SUPPLIED PASSAGE:

■ ■ ■ ■

Pre-draft measurables
| Height | Weight | Arm length | Hand span | 40-yard dash | 20-yard shuttle | Three-cone drill | Vertical jump | Broad jump |
| 6 ft 3+7⁄8 in (1.93 m) | 195 lb (88 kg) | 33+3⁄8 in (0.85 m) | 9 in (0.23 m) | 4.46 s | 4.35 s | 7.19 s | 32.0 in (0.81 m) | 9 ft 7 in (2.92 m) |
All values from NFL Combine

===Dallas Cowboys===
Washington was signed as an undrafted free agent by the Dallas Cowboys after the 2014 NFL draft. He suffered a right shoulder injury in June, that forced him to miss most of the organized team activities. He returned in time for the start of training camp, but injuries on the defensive line forced the team to waive him on August 2.

===San Francisco 49ers===
Washington was claimed off waivers by the San Francisco 49ers on August 3, 2014. He was cut on August 30.

===New York Giants===
Washington was signed to the New York Giants practice squad on September 16, 2014. He was released on September 24.

===Cleveland Browns===
Washington was signed to the Cleveland Browns practice squad on October 21, 2014. He was waived on November 25.

===Miami Dolphins===
Washington was signed to the Miami Dolphins practice squad on December 3, 2014.

===Pittsburgh Steelers===
The Pittsburgh Steelers signed Washington to a futures contract on January 8, 2015. On May 21, he was placed on the injured reserve list and was waived injured 5 days later, after splitting his calf in two and tearing it off the bone.

===Kansas City Chiefs===
Washington signed with the Kansas City Chiefs on August 3, 2015. He was released by the team on August 30.

===Edmonton Eskimos===
On September 1, 2016, Washington was signed by the Edmonton Eskimos of the Canadian Football League. He was released from the practice roster on September 13.

===Winnipeg Blue Bombers===
On May 31, 2017, he signed with the Winnipeg Blue Bombers of the Canadian Football League. He started in the season opener against the Saskatchewan Roughriders, tallying 2 receptions for 38 yards and one touchdown. He appeared in 8 games, registering 24 receptions for 246 yards and two touchdown. He was cut on May 1, 2018.

■ ■ ■ ■

DATA FOR ANALYSIS:
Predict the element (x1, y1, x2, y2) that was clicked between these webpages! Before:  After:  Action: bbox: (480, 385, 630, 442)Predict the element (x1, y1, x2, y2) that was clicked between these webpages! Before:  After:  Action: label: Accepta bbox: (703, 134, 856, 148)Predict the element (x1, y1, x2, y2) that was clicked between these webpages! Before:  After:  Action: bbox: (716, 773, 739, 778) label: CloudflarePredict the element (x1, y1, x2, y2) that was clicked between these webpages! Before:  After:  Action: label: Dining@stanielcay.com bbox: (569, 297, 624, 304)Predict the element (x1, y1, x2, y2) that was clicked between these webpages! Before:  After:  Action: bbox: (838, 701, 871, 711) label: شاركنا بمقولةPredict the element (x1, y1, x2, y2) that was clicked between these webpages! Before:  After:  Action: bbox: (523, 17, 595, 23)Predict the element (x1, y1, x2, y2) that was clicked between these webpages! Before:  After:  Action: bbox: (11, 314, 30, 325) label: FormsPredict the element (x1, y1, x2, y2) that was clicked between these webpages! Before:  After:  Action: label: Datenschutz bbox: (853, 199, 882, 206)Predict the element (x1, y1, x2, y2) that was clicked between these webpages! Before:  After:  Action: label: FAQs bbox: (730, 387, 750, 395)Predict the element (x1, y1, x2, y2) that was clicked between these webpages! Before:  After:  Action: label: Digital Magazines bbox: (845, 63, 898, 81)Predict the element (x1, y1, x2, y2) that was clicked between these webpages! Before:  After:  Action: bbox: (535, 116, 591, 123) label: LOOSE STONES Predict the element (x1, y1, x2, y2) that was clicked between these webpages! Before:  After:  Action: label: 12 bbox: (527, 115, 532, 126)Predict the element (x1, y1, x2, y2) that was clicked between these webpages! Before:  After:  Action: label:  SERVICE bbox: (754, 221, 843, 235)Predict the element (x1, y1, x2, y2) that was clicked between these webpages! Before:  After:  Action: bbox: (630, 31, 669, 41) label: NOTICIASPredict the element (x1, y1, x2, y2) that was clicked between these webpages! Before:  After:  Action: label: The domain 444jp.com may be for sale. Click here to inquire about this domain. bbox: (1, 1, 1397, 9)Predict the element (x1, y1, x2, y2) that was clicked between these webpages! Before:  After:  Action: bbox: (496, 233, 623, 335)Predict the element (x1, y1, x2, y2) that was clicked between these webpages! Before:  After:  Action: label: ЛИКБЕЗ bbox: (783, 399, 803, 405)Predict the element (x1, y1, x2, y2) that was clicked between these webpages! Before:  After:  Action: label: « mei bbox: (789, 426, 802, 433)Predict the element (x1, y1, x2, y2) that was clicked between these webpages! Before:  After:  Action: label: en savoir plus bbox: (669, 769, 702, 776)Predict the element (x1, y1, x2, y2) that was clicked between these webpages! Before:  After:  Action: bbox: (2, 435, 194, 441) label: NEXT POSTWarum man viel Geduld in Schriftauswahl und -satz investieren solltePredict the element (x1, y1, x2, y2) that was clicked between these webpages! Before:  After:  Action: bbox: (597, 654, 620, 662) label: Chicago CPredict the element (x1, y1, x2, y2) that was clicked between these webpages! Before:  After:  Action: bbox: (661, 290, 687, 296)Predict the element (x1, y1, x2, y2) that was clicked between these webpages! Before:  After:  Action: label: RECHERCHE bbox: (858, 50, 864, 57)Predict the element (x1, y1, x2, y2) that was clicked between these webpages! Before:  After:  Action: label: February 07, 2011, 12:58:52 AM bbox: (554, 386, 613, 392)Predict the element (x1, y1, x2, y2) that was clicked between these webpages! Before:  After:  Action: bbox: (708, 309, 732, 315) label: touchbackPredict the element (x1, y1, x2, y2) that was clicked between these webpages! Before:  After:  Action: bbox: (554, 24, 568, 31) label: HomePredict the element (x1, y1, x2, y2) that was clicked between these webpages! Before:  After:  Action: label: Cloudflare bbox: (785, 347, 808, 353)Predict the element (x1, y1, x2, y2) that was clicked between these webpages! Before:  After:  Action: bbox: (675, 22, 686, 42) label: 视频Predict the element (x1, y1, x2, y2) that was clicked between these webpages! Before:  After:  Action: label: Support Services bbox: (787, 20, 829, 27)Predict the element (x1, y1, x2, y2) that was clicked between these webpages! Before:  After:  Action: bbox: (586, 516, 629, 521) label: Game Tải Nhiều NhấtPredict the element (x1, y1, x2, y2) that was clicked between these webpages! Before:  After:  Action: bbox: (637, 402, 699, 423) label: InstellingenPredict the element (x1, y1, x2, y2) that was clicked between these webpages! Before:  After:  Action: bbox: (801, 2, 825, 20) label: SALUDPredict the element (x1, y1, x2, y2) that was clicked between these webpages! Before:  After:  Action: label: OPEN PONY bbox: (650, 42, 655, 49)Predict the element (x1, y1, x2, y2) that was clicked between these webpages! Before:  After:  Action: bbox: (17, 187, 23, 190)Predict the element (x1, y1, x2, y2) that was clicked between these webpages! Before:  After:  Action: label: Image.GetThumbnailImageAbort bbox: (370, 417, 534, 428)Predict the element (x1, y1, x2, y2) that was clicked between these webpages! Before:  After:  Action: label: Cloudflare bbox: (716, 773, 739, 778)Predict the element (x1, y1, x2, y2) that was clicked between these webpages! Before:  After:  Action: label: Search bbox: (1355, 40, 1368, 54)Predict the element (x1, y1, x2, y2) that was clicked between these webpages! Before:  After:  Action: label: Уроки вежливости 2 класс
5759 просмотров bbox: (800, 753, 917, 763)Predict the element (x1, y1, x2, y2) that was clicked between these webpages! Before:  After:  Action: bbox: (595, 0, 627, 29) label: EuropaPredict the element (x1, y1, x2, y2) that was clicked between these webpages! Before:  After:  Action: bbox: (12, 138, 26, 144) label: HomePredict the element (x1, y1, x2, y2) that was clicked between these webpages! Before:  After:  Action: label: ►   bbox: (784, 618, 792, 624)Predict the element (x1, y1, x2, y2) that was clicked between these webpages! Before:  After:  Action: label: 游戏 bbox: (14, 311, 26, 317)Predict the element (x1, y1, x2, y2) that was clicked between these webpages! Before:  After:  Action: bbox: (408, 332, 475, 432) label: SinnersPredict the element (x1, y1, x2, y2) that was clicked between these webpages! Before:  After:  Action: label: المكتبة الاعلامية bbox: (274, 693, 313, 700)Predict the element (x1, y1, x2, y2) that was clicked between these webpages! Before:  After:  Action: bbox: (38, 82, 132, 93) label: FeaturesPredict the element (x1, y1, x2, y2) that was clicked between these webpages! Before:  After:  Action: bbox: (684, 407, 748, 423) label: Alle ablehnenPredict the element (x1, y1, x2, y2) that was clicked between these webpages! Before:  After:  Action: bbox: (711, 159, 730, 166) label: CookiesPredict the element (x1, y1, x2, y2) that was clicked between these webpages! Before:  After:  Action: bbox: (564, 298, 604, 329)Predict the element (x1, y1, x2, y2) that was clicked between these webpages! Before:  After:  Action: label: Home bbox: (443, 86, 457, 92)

■ ■ ■ ■

PROBLEM DESCRIPTION: Quote the stretch of the football career text from "Pre-draft measurables" through "on August 2.". The records have no connection to the text about Washington's football career.

TASK SOLUTION:
Pre-draft measurables
| Height | Weight | Arm length | Hand span | 40-yard dash | 20-yard shuttle | Three-cone drill | Vertical jump | Broad jump |
| 6 ft 3+7⁄8 in (1.93 m) | 195 lb (88 kg) | 33+3⁄8 in (0.85 m) | 9 in (0.23 m) | 4.46 s | 4.35 s | 7.19 s | 32.0 in (0.81 m) | 9 ft 7 in (2.92 m) |
All values from NFL Combine

===Dallas Cowboys===
Washington was signed as an undrafted free agent by the Dallas Cowboys after the 2014 NFL draft. He suffered a right shoulder injury in June, that forced him to miss most of the organized team activities. He returned in time for the start of training camp, but injuries on the defensive line forced the team to waive him on August 2.